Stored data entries
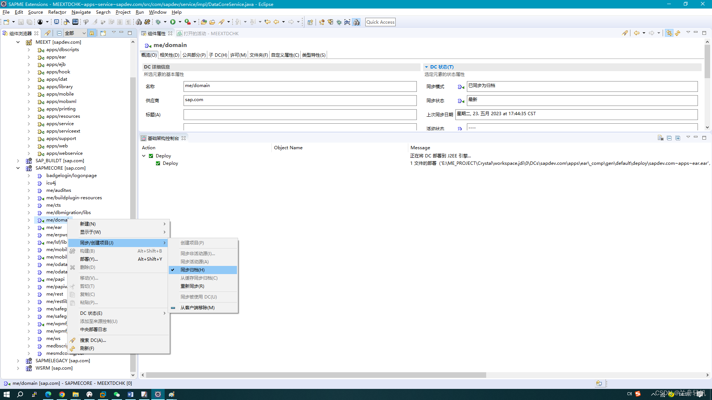Click the 标题(A) input field
Viewport: 712px width, 400px height.
point(300,114)
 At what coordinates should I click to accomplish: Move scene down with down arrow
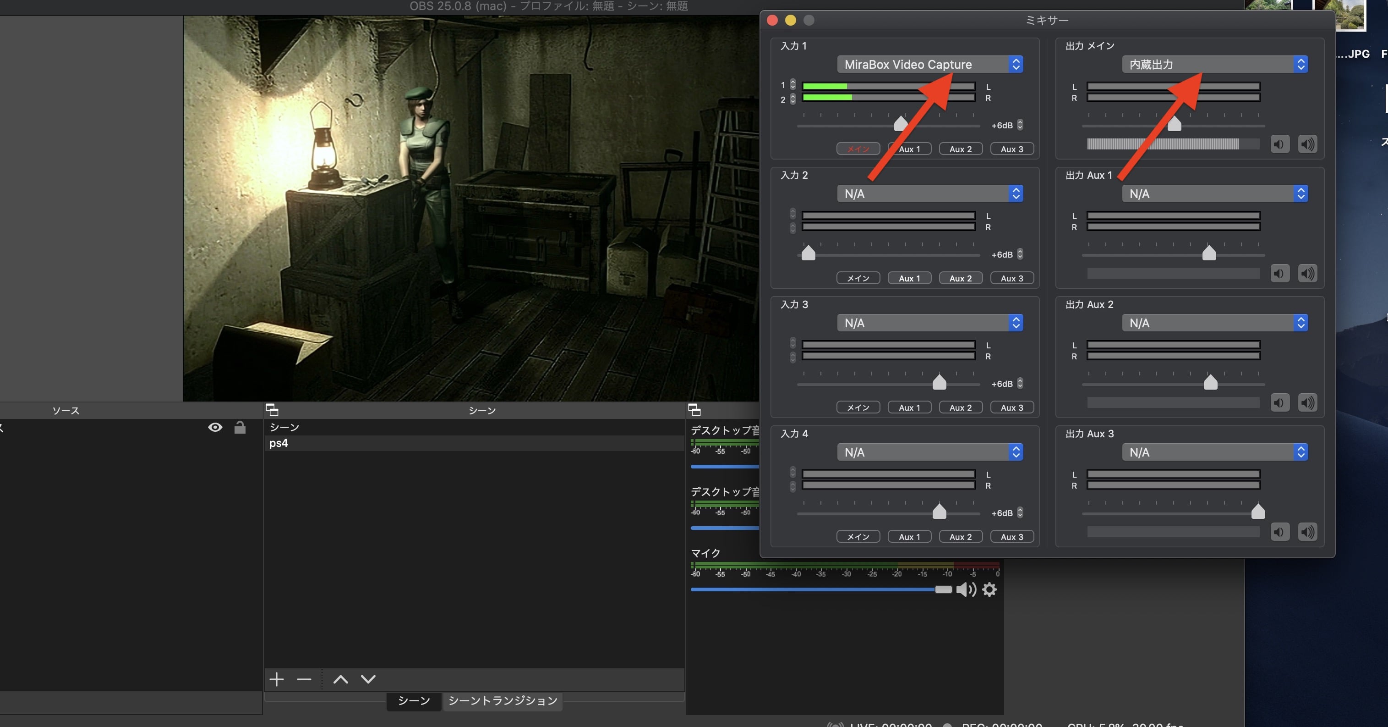click(368, 679)
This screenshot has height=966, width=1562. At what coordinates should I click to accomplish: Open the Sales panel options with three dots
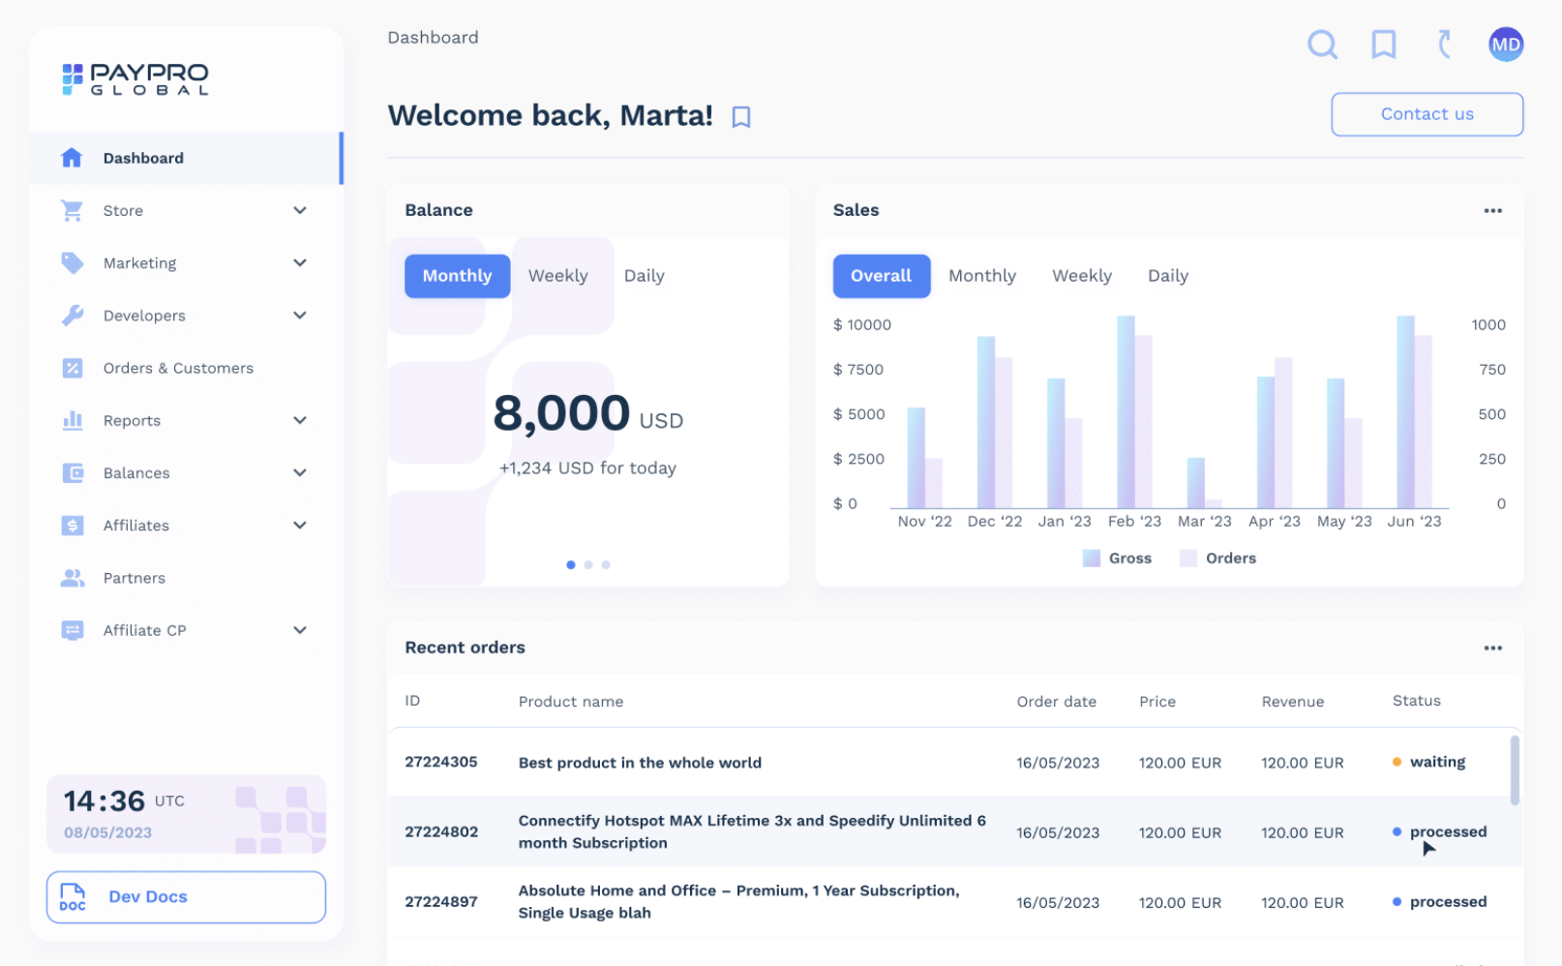1492,210
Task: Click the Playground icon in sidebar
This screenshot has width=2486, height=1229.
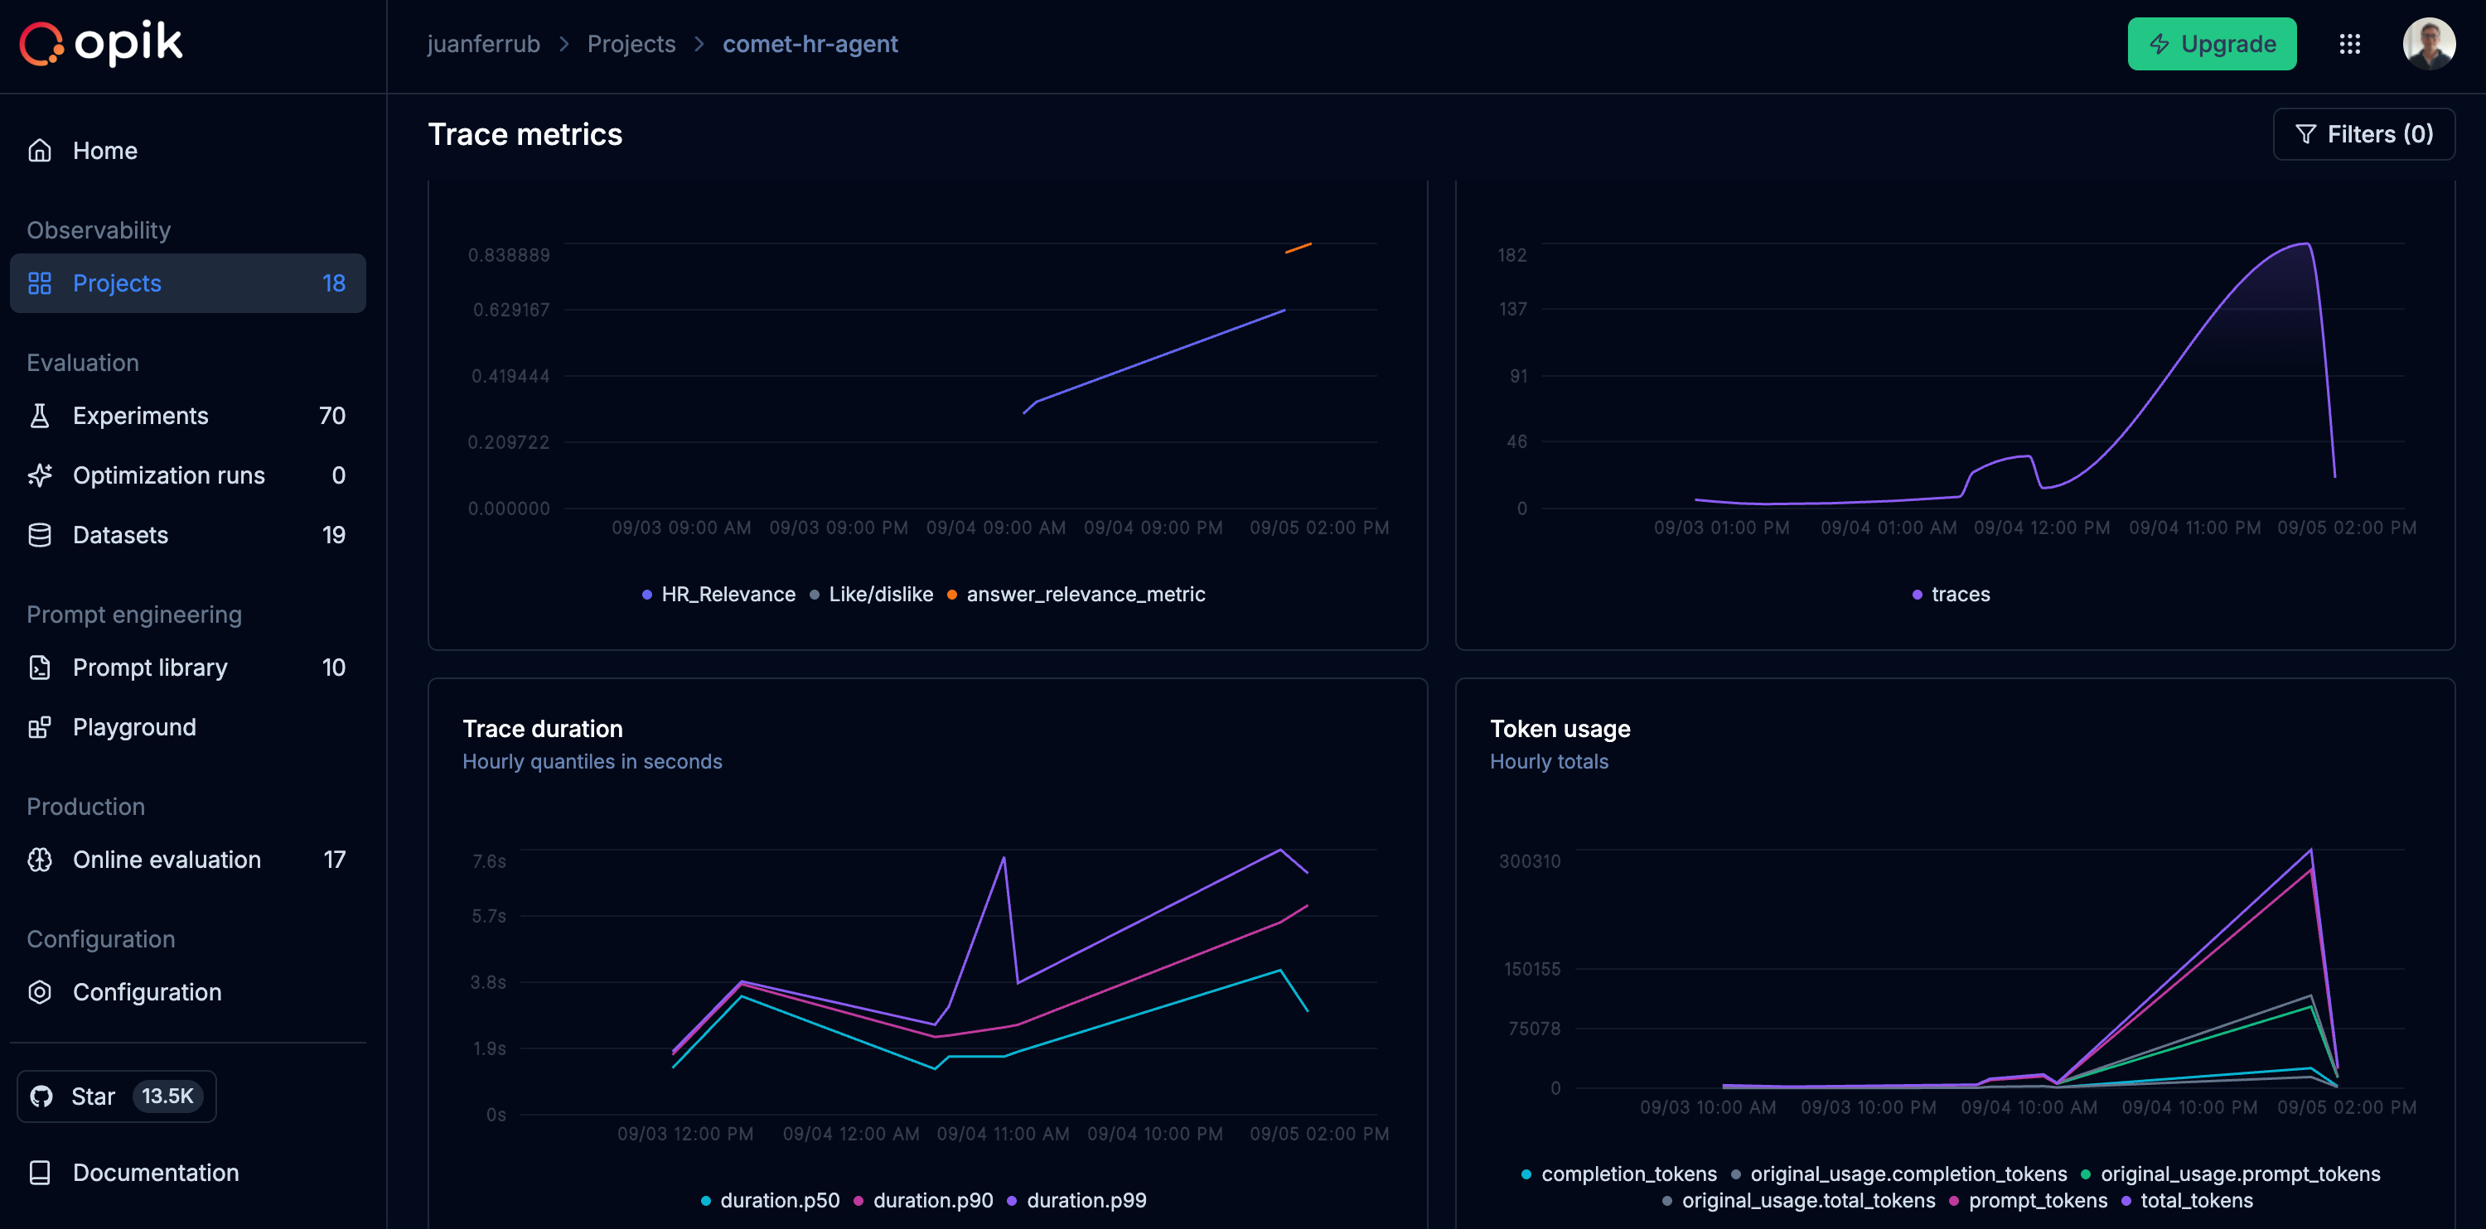Action: 40,727
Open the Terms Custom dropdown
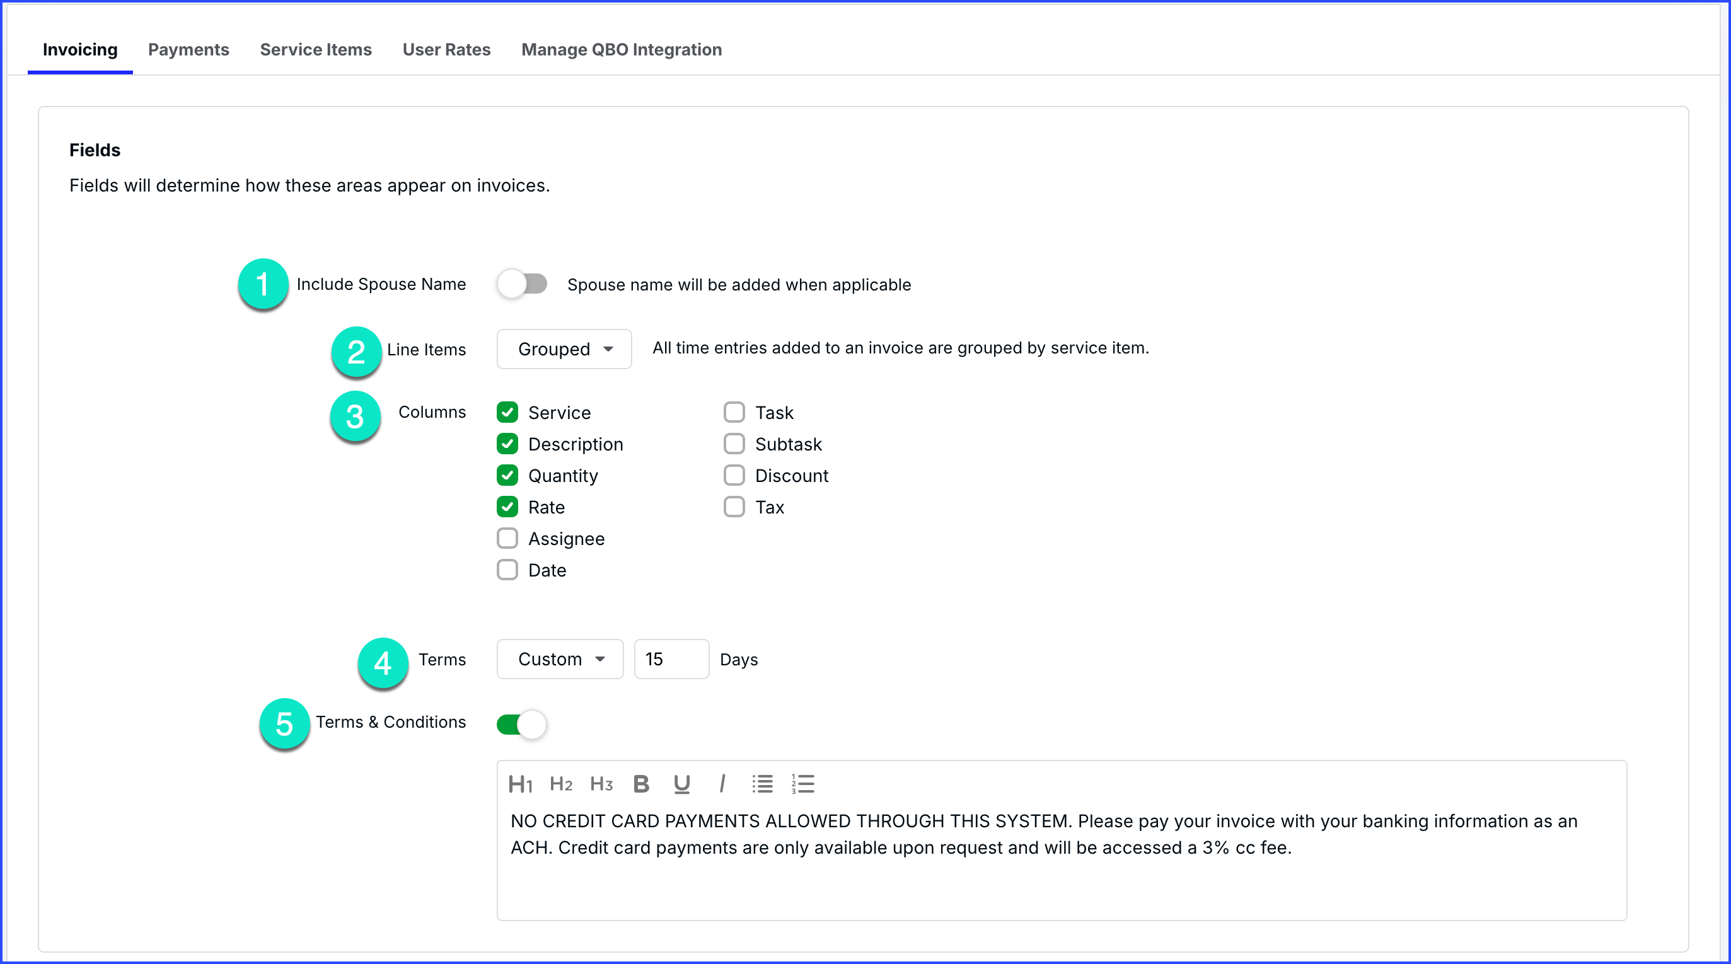The image size is (1731, 964). pos(560,659)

- [About this exercise]:
Where the line containing "At what coordinates should I click to accomplish: Move" appears in the entries above, start there and set down every line exactly through the last one, inclusive; omit pictures.

- [Result of the task]:
 At what coordinates should I click to accomplish: Move scene down with down arrow
click(368, 679)
This screenshot has height=966, width=1562. At what coordinates should I click to accomplish: Open the Sales panel options with three dots
1492,210
Task: Click the Playground icon in sidebar
This screenshot has width=2486, height=1229.
Action: 40,727
Open the Terms Custom dropdown
The image size is (1731, 964). pos(560,659)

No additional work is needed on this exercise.